### Exercise task:
How many lines below contain the string "Variación"? Reply with the count alone.

Text and element pointing records
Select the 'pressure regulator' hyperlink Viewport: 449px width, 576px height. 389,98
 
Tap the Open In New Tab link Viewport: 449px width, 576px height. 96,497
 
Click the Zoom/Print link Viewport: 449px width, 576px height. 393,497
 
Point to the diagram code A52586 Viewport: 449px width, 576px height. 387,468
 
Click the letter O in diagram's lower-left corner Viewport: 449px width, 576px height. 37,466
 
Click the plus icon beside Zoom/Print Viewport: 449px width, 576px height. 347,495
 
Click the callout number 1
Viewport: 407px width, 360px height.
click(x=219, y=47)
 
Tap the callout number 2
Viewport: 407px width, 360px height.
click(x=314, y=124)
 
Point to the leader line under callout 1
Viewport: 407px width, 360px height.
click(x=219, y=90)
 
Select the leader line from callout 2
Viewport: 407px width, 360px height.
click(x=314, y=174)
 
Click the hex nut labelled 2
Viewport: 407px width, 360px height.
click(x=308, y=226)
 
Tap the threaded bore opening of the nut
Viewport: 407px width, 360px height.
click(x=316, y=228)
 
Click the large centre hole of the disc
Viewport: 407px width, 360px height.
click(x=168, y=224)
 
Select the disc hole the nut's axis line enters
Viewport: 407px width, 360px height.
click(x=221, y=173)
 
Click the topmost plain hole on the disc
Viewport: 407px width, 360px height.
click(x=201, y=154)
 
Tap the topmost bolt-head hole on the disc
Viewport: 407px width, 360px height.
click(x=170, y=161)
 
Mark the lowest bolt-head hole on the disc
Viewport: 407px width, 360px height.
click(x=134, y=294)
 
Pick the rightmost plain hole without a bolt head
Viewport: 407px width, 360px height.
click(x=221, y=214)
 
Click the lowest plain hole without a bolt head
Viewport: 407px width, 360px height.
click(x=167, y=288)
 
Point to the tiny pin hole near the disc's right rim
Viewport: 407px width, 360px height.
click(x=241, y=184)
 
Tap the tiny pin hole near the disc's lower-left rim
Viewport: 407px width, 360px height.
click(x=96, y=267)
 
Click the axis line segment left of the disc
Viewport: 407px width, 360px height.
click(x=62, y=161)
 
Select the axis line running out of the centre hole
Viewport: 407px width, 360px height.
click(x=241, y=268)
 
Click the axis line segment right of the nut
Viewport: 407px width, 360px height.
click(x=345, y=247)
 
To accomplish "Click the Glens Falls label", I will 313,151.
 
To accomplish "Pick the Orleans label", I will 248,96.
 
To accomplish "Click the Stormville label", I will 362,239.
* * *
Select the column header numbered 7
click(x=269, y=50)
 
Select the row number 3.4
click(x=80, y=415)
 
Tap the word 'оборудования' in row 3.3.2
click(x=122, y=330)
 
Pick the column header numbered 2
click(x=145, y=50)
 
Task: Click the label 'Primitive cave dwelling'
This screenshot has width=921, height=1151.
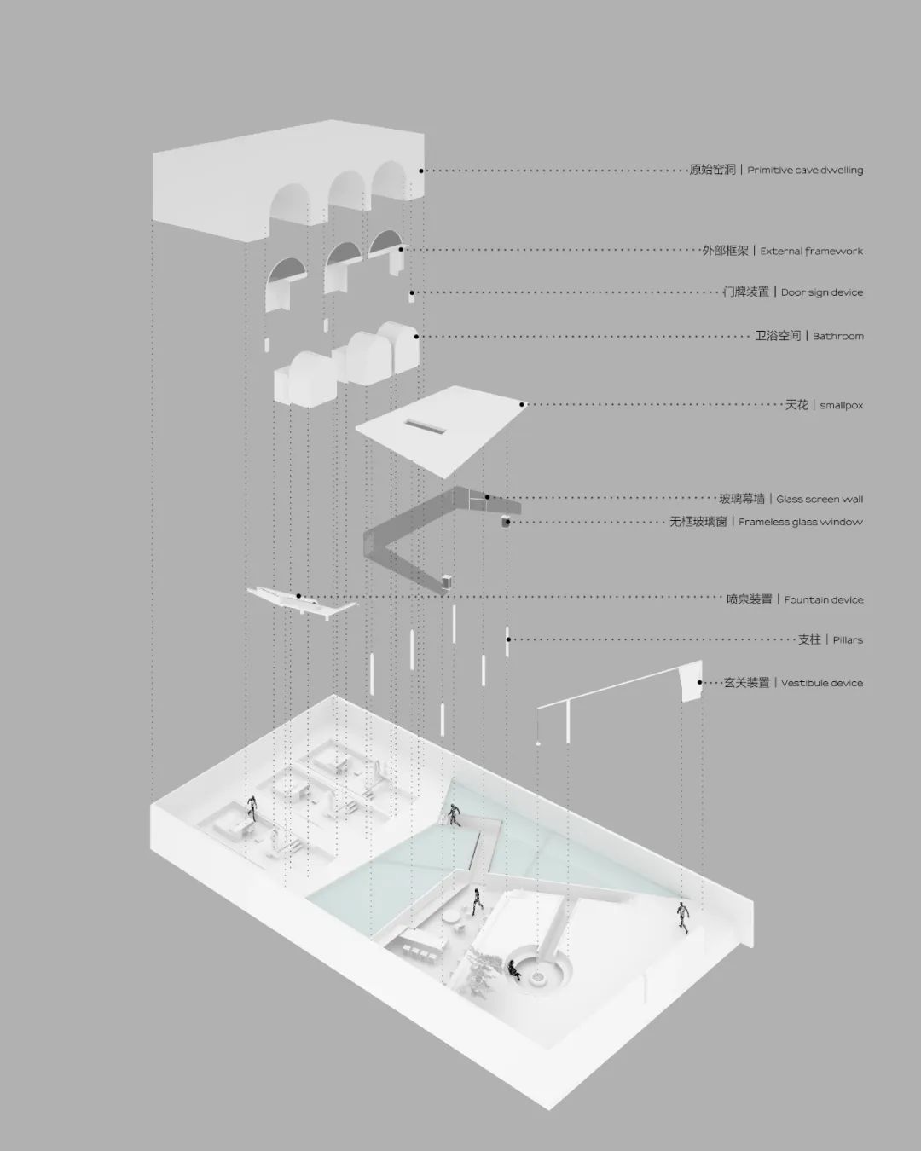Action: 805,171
* * *
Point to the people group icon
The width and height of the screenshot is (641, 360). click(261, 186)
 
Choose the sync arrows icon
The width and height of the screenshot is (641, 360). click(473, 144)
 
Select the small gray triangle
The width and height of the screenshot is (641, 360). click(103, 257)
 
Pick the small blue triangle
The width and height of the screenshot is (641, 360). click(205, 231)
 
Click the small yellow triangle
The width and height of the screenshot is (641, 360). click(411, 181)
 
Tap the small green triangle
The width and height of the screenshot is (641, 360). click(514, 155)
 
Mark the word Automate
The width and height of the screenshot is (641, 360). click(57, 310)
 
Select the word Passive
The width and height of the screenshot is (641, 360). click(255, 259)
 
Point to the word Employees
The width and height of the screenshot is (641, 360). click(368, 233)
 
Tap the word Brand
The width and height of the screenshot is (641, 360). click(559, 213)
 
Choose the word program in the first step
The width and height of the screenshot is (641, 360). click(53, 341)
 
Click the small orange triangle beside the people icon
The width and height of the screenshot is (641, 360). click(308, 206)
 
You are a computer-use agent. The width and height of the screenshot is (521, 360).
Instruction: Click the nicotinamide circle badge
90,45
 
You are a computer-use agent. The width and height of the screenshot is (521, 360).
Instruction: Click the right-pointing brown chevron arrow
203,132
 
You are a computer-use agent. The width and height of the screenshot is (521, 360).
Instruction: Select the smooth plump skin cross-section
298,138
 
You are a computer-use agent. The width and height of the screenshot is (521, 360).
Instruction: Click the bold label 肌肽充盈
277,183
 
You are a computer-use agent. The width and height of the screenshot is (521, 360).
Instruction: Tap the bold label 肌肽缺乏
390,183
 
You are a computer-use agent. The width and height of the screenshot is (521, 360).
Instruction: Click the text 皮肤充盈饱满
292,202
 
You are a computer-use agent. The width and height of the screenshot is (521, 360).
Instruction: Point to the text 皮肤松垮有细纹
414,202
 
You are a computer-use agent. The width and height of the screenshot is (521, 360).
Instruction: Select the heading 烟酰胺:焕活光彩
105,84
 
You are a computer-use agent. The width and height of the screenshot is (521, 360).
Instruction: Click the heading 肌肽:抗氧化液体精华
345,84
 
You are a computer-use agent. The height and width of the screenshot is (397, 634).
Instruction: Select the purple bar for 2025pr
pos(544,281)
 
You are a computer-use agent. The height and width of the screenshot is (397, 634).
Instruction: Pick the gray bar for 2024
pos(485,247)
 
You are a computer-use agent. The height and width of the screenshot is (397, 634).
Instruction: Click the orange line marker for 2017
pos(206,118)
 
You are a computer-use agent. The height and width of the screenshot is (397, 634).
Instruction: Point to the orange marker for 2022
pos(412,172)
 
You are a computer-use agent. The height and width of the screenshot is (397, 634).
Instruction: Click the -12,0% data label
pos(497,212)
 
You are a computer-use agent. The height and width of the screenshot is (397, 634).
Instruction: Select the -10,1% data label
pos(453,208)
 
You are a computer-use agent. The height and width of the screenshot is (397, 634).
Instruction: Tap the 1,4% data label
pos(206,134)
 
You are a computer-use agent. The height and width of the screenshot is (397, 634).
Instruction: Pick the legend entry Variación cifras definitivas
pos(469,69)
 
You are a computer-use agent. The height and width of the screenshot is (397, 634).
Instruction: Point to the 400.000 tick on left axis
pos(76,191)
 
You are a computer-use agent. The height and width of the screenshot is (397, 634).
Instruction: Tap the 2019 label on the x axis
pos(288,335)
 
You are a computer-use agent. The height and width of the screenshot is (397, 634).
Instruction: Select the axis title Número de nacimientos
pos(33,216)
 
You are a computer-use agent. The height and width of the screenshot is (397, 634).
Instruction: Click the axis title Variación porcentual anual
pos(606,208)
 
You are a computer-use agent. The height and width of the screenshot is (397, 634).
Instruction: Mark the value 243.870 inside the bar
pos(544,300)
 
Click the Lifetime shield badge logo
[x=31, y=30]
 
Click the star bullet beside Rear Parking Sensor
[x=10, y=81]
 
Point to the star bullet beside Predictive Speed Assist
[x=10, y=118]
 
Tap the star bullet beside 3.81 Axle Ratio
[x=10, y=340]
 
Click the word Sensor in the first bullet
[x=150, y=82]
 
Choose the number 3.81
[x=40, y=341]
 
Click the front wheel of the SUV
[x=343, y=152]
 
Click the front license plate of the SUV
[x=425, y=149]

### Expected output:
2